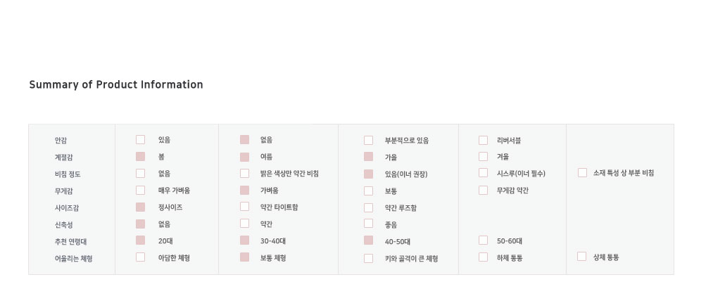Tick the 시스루(이너 필수) checkbox

483,173
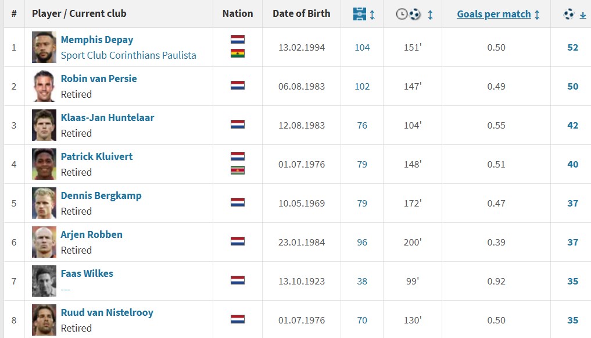Open the Sport Club Corinthians Paulista club link
The image size is (591, 338).
[x=128, y=55]
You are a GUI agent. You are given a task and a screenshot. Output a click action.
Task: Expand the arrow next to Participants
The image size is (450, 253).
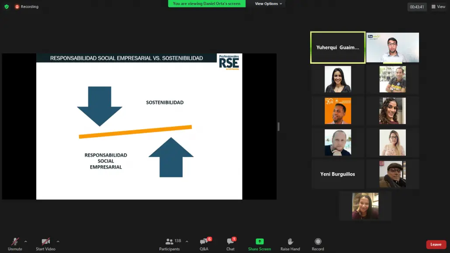pyautogui.click(x=187, y=242)
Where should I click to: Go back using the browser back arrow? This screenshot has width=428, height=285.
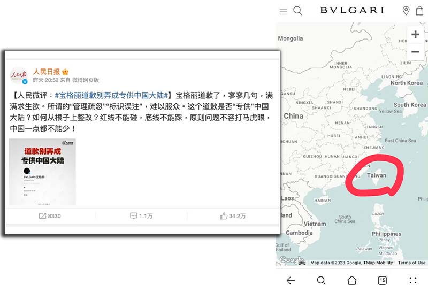pos(291,280)
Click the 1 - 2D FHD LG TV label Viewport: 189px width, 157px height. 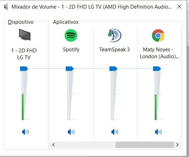[x=24, y=54]
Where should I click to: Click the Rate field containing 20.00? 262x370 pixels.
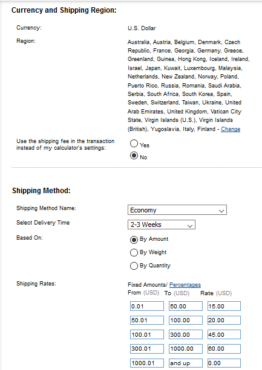click(224, 321)

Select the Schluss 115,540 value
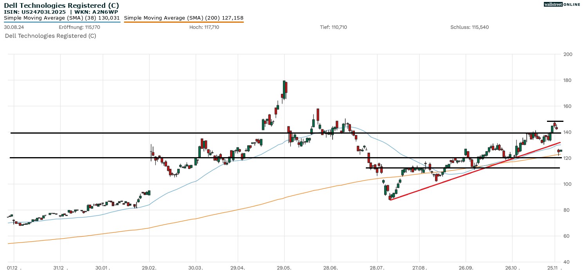(470, 27)
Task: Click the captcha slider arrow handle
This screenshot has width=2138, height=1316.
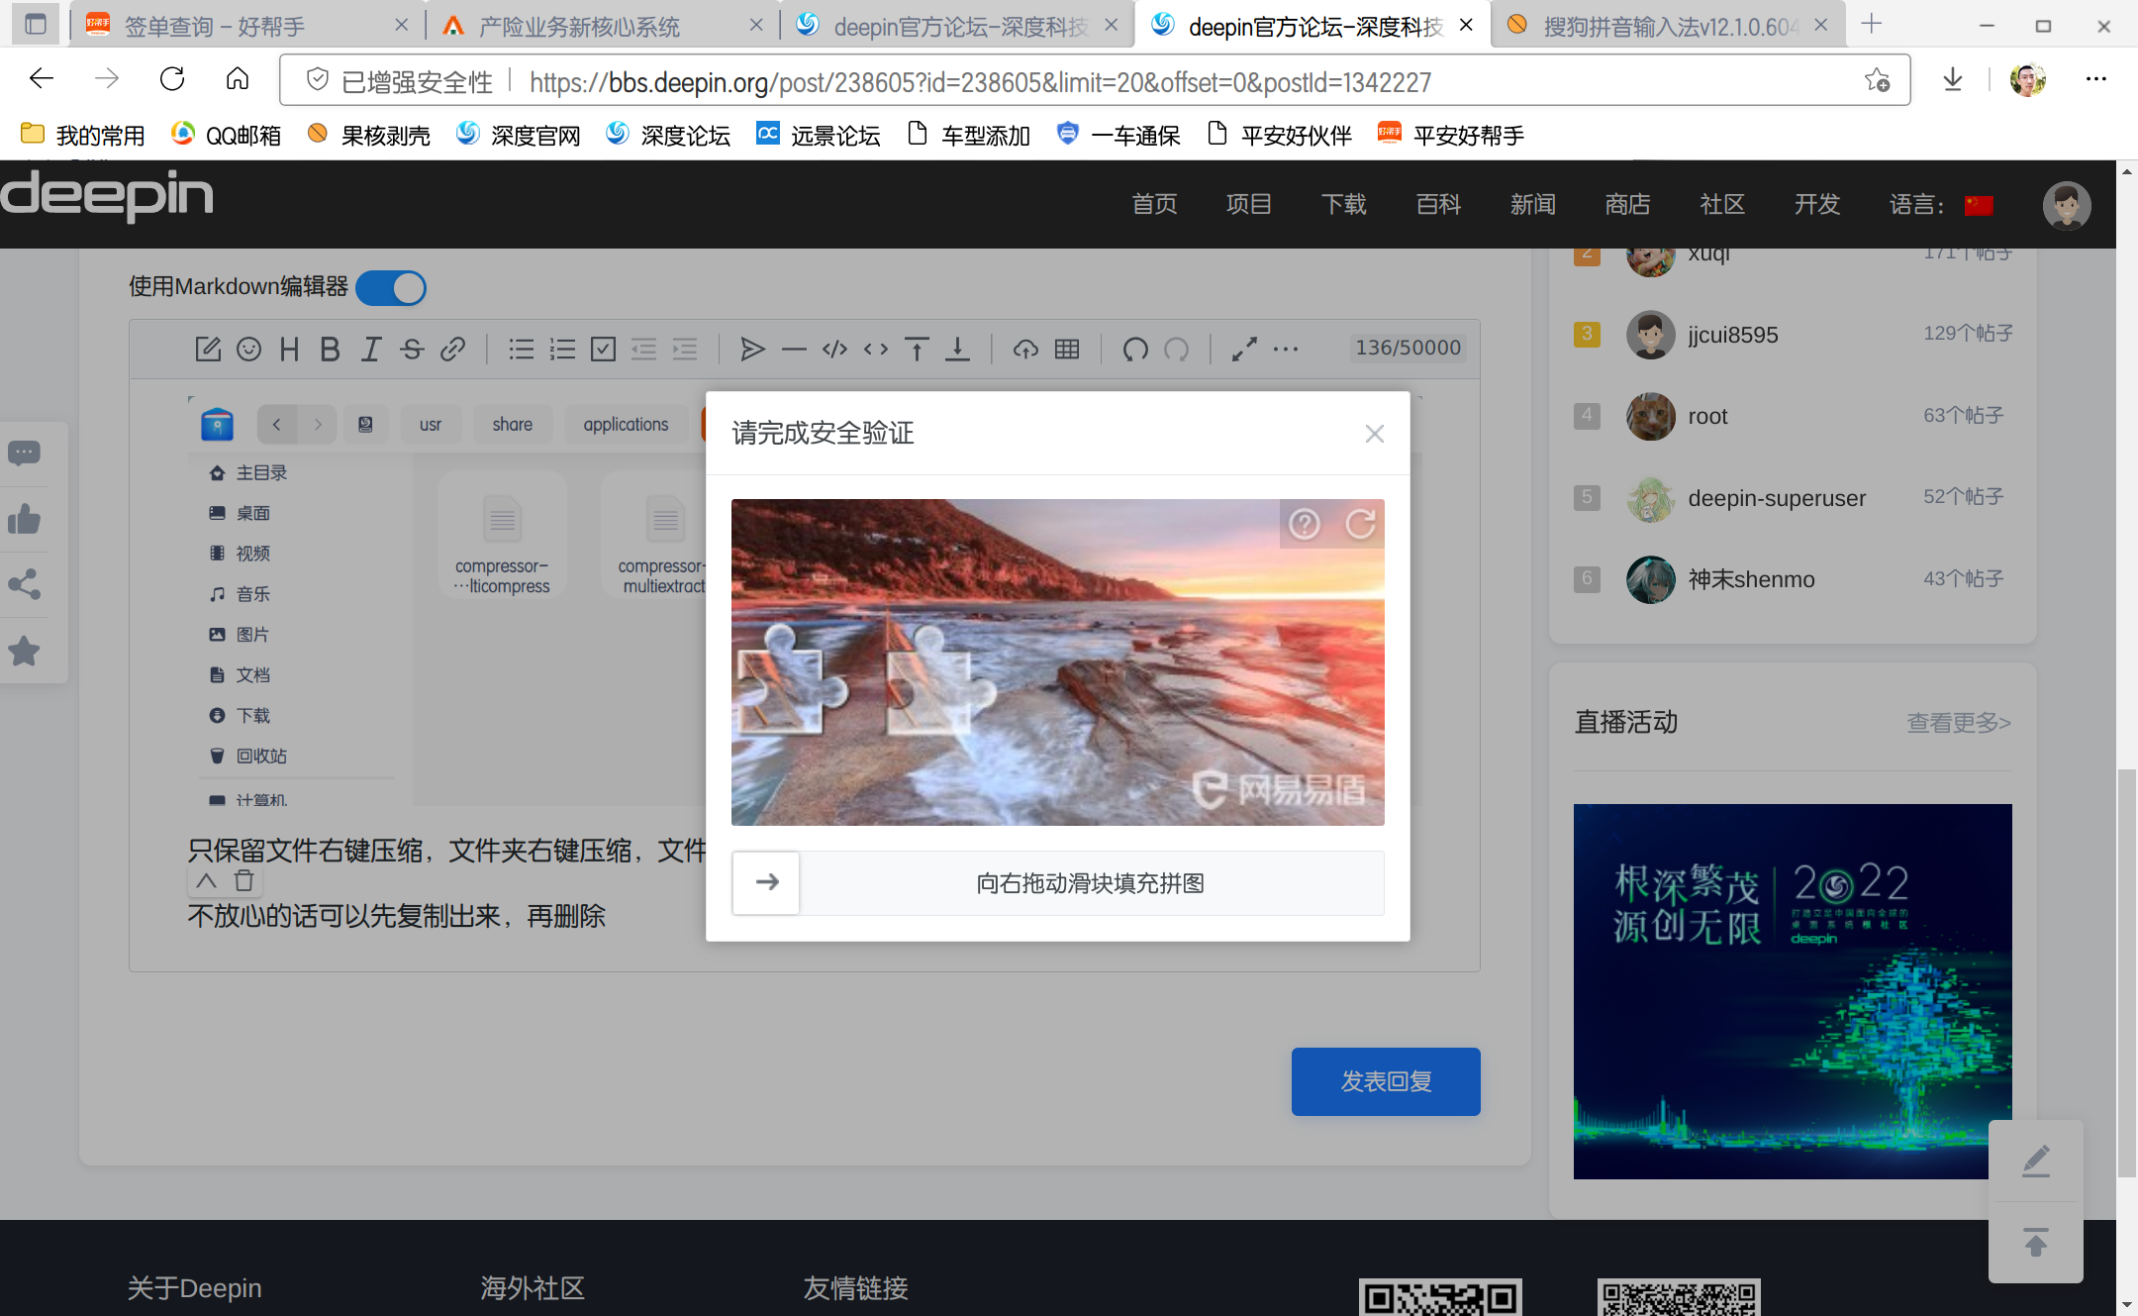Action: pos(766,882)
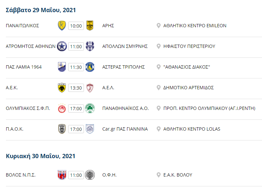Click the ΔΗΜΟΤΙΚΟ ΑΡΤΕΜΙΔΟΣ venue text
262x188 pixels.
tap(189, 88)
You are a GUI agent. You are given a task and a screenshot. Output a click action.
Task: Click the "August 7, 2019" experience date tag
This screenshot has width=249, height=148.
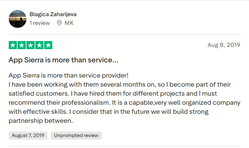pyautogui.click(x=28, y=135)
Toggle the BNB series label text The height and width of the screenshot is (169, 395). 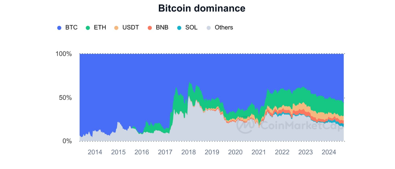pyautogui.click(x=162, y=27)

---+---

* [What is required] Duplicate the data from the line with "Where should I click to: Click" to the line with "pyautogui.click(x=28, y=135)", both included. Leave the pictures out of your answer.

* [Output of the task]
Where should I click to: Click the Rate field containing 20.00? 262x370 pixels.
click(224, 321)

Select the Schluss 115,540 value
(470, 27)
Task: Click the captcha slider arrow handle
This screenshot has width=2138, height=1316.
Action: pos(766,882)
Click the ΔΗΜΟΤΙΚΟ ΑΡΤΕΜΙΔΟΣ venue text
262x188 pixels.
tap(189, 88)
You are a GUI agent. You are given a task and a screenshot. Output a click action.
Task: Click the "August 7, 2019" experience date tag
This screenshot has width=249, height=148.
pyautogui.click(x=28, y=135)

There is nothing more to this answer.